- TASK TO COMPLETE -
Take the data below and repeat it exactly.

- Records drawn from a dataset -
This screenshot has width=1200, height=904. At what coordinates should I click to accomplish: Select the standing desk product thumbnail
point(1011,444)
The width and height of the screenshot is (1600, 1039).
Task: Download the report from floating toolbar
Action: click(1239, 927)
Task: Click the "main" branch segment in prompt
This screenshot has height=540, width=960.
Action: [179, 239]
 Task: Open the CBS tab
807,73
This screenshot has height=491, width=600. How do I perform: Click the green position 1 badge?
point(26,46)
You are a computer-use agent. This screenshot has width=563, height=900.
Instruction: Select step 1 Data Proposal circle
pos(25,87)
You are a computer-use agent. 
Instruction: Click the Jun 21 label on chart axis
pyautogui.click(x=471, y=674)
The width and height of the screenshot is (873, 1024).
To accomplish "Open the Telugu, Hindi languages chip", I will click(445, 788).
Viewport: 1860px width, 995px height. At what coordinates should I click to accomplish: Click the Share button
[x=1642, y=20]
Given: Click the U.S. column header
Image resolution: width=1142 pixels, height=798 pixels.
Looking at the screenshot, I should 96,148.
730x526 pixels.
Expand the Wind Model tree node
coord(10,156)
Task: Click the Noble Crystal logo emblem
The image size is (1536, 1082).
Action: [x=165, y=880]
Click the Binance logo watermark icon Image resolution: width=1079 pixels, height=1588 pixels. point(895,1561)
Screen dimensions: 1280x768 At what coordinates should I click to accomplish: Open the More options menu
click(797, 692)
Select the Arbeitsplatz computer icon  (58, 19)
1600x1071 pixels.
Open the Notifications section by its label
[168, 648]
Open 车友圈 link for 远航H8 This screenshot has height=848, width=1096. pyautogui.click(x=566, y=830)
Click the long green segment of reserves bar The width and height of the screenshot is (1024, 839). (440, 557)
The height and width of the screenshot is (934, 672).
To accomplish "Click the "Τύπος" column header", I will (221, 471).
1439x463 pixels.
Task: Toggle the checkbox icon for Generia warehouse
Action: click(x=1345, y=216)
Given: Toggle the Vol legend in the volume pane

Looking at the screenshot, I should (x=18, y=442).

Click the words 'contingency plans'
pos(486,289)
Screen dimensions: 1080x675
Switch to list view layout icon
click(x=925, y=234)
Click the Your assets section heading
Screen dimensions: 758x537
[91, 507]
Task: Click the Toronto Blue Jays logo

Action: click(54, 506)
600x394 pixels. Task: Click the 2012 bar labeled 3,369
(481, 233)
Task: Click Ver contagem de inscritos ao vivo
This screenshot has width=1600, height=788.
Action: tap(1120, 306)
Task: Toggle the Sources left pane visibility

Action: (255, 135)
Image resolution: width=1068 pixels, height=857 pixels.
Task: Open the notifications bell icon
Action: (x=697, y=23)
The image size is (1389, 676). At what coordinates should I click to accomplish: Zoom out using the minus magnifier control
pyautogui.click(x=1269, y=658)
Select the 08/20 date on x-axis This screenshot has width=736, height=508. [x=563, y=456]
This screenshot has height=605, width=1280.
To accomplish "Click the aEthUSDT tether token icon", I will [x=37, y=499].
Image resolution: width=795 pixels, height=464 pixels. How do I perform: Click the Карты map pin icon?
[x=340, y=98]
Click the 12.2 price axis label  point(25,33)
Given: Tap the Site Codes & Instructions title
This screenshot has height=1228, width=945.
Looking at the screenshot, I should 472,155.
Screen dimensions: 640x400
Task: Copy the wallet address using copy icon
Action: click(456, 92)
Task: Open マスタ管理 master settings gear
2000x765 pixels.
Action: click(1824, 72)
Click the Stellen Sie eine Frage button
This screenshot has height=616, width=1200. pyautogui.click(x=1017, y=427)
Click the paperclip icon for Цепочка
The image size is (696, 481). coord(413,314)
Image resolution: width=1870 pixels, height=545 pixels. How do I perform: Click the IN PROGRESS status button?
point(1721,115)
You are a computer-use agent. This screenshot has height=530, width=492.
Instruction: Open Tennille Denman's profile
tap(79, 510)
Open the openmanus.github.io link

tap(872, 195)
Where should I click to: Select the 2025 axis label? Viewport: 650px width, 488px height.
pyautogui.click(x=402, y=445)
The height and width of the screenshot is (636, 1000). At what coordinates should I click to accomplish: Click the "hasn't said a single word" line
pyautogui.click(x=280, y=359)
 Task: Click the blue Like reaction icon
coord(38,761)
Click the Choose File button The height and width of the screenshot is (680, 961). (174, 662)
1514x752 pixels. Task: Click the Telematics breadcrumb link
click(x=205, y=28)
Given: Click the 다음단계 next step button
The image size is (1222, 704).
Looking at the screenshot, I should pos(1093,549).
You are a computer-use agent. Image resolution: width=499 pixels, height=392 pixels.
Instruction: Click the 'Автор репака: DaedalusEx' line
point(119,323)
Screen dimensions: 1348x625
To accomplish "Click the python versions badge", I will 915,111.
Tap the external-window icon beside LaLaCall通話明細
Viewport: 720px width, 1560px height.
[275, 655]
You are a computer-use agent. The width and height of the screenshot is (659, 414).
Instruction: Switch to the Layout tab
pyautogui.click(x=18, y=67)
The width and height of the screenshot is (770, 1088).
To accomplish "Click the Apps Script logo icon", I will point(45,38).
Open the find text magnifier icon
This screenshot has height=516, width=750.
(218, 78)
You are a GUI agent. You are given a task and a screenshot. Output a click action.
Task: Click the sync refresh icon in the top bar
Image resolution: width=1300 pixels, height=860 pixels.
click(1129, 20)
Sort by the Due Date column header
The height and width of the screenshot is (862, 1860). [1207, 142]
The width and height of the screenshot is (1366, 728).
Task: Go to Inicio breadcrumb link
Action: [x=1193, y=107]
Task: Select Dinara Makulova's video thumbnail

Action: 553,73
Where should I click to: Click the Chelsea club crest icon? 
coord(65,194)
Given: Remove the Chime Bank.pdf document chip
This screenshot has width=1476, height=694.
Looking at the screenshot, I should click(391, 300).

- SOLVED EXERCISE -
This screenshot has width=1200, height=904. At what coordinates should I click to accomplish: Select the standing desk product thumbnail
point(1011,444)
The width and height of the screenshot is (1600, 1039).
Task: Download the report from floating toolbar
Action: click(1239, 927)
Task: Click the "main" branch segment in prompt
This screenshot has height=540, width=960.
Action: [179, 239]
 Task: Open the CBS tab
807,73
This screenshot has height=491, width=600. How do I perform: Click the green position 1 badge?
point(26,46)
You are a computer-use agent. This screenshot has width=563, height=900.
Instruction: Select step 1 Data Proposal circle
pos(25,87)
You are a computer-use agent. 
Instruction: Click the Jun 21 label on chart axis
pyautogui.click(x=471, y=674)
The width and height of the screenshot is (873, 1024).
To accomplish "Open the Telugu, Hindi languages chip", I will click(445, 788).
Viewport: 1860px width, 995px height. At what coordinates should I click to accomplish: Click the Share button
[x=1642, y=20]
Given: Click the U.S. column header
Image resolution: width=1142 pixels, height=798 pixels.
Looking at the screenshot, I should 96,148.
730x526 pixels.
Expand the Wind Model tree node
coord(10,156)
Task: Click the Noble Crystal logo emblem
The image size is (1536, 1082).
Action: [x=165, y=880]
Click the Binance logo watermark icon Image resolution: width=1079 pixels, height=1588 pixels. point(895,1561)
Screen dimensions: 1280x768 At what coordinates should I click to accomplish: Open the More options menu
click(797, 692)
Select the Arbeitsplatz computer icon  (58, 19)
1600x1071 pixels.
Open the Notifications section by its label
[168, 648]
Open 车友圈 link for 远航H8 This screenshot has height=848, width=1096. pyautogui.click(x=566, y=830)
Click the long green segment of reserves bar The width and height of the screenshot is (1024, 839). (440, 557)
The height and width of the screenshot is (934, 672).
To accomplish "Click the "Τύπος" column header", I will (221, 471).
1439x463 pixels.
Task: Toggle the checkbox icon for Generia warehouse
Action: click(x=1345, y=216)
Given: Toggle the Vol legend in the volume pane

Looking at the screenshot, I should (x=18, y=442).

Click the words 'contingency plans'
pos(486,289)
Screen dimensions: 1080x675
Switch to list view layout icon
click(x=925, y=234)
Click the Your assets section heading
Screen dimensions: 758x537
[91, 507]
Task: Click the Toronto Blue Jays logo

Action: click(54, 506)
600x394 pixels. Task: Click the 2012 bar labeled 3,369
(481, 233)
Task: Click Ver contagem de inscritos ao vivo
This screenshot has width=1600, height=788.
Action: tap(1120, 306)
Task: Toggle the Sources left pane visibility

Action: (255, 135)
Image resolution: width=1068 pixels, height=857 pixels.
Task: Open the notifications bell icon
Action: (x=697, y=23)
The image size is (1389, 676). At what coordinates should I click to accomplish: Zoom out using the minus magnifier control
pyautogui.click(x=1269, y=658)
Select the 08/20 date on x-axis This screenshot has width=736, height=508. [x=563, y=456]
This screenshot has height=605, width=1280.
To accomplish "Click the aEthUSDT tether token icon", I will [x=37, y=499].
Image resolution: width=795 pixels, height=464 pixels. How do I perform: Click the Карты map pin icon?
[x=340, y=98]
Click the 12.2 price axis label  point(25,33)
Given: Tap the Site Codes & Instructions title
This screenshot has height=1228, width=945.
Looking at the screenshot, I should 472,155.
Screen dimensions: 640x400
Task: Copy the wallet address using copy icon
Action: click(456, 92)
Task: Open マスタ管理 master settings gear
2000x765 pixels.
Action: click(1824, 72)
Click the Stellen Sie eine Frage button
This screenshot has height=616, width=1200. pyautogui.click(x=1017, y=427)
Click the paperclip icon for Цепочка
The image size is (696, 481). coord(413,314)
Image resolution: width=1870 pixels, height=545 pixels. How do I perform: Click the IN PROGRESS status button?
point(1721,115)
You are a computer-use agent. This screenshot has height=530, width=492.
Instruction: Open Tennille Denman's profile
tap(79, 510)
Open the openmanus.github.io link

tap(872, 195)
Where should I click to: Select the 2025 axis label? Viewport: 650px width, 488px height.
pyautogui.click(x=402, y=445)
The height and width of the screenshot is (636, 1000). At what coordinates should I click to accomplish: Click the "hasn't said a single word" line
pyautogui.click(x=280, y=359)
 Task: Click the blue Like reaction icon
coord(38,761)
Click the Choose File button The height and width of the screenshot is (680, 961). (174, 662)
1514x752 pixels. Task: Click the Telematics breadcrumb link
click(x=205, y=28)
Given: Click the 다음단계 next step button
The image size is (1222, 704).
Looking at the screenshot, I should pos(1093,549).
You are a computer-use agent. Image resolution: width=499 pixels, height=392 pixels.
Instruction: Click the 'Автор репака: DaedalusEx' line
point(119,323)
Screen dimensions: 1348x625
To accomplish "Click the python versions badge", I will 915,111.
Tap the external-window icon beside LaLaCall通話明細
Viewport: 720px width, 1560px height.
[275, 655]
You are a computer-use agent. The width and height of the screenshot is (659, 414).
Instruction: Switch to the Layout tab
pyautogui.click(x=18, y=67)
The width and height of the screenshot is (770, 1088).
To accomplish "Click the Apps Script logo icon", I will point(45,38).
Open the find text magnifier icon
This screenshot has height=516, width=750.
(218, 78)
You are a GUI agent. You are given a task and a screenshot. Output a click action.
Task: Click the sync refresh icon in the top bar
Image resolution: width=1300 pixels, height=860 pixels.
click(1129, 20)
Sort by the Due Date column header
The height and width of the screenshot is (862, 1860). [1207, 142]
The width and height of the screenshot is (1366, 728).
Task: Go to Inicio breadcrumb link
Action: [x=1193, y=107]
Task: Select Dinara Makulova's video thumbnail

Action: 553,73
Where should I click to: Click the Chelsea club crest icon? 
coord(65,194)
Given: Remove the Chime Bank.pdf document chip
This screenshot has width=1476, height=694.
Looking at the screenshot, I should click(391, 300).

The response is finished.